What is data lineage?

Data lineage is the recorded provenance of data: for any table or column, where it came from, every transformation it passed through, and everything downstream that now depends on it. It is the map of how data flows through your systems — and the difference between confidently answering "what breaks if I change this column?" and finding out in production.

Table-level vs column-level

Lineage comes at two resolutions.

flowchart TD
    SRC["Source: orders table (OLTP)"] --> STG["Staging: cleaned orders"]
    STG --> FCT["Model: daily_revenue"]
    FCT --> DASH["Dashboard: revenue report"]
    FCT --> ML["Feature: churn model input"]

    %% color = the asset in question; grey upstream, green downstream consumers
    classDef focus stroke:#ebcb8b,stroke-width:2.5px
    classDef up stroke:#7b88a1,stroke-width:2.5px
    classDef down stroke:#a3be8c,stroke-width:2.5px
    class FCT focus
    class SRC,STG up
    class DASH,ML down

Table-level lineage tracks dependencies between datasets: daily_revenue is built from cleaned orders, which comes from the source orders table. Column-level lineage goes finer: it traces that the revenue field specifically is derived from price × quantity in a particular upstream column. Column-level is much harder to capture but far more useful — it tells you exactly which downstream fields a schema change touches, not just which tables.

What it's for

Lineage pays off in four recurring situations:

Impact analysis. Before changing or dropping a column, see everything downstream that consumes it — so a rename doesn't silently break a dashboard three hops away.
Debugging. When a number is wrong, walk the lineage upstream to find which transformation or source introduced the error, instead of guessing.
Compliance and PII. Trace where personal data flows and lands, which is most of what a privacy audit actually asks for.
Trust. A consumer who can see where a metric came from is far more likely to rely on it.

How it's captured — and why coverage is everything

Lineage is built by parsing the SQL of transformations, reading metadata from orchestrators and pipelines, and ingesting it into a data catalog that assembles the graph across systems. Tools like dbt¹ produce lineage as a byproduct of how models reference each other; open standards like OpenLineage exist to carry it between tools.

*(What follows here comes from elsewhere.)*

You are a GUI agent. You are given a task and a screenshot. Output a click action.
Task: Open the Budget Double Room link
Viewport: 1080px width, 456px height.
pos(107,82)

🔗 Learn more — ¹ What is dbt?

The honest caveat is that lineage is only as good as its coverage. The graph is trustworthy only if every hop is captured. One hand-run script, one transformation in a tool the catalog doesn't read, one export to a spreadsheet — and the chain silently breaks, leaving lineage that looks complete but lies. Manually maintained lineage rots within weeks, because nobody updates a diagram when they ship. The only lineage worth trusting is the kind derived automatically from the code and pipelines that actually run — parsed, not drawn.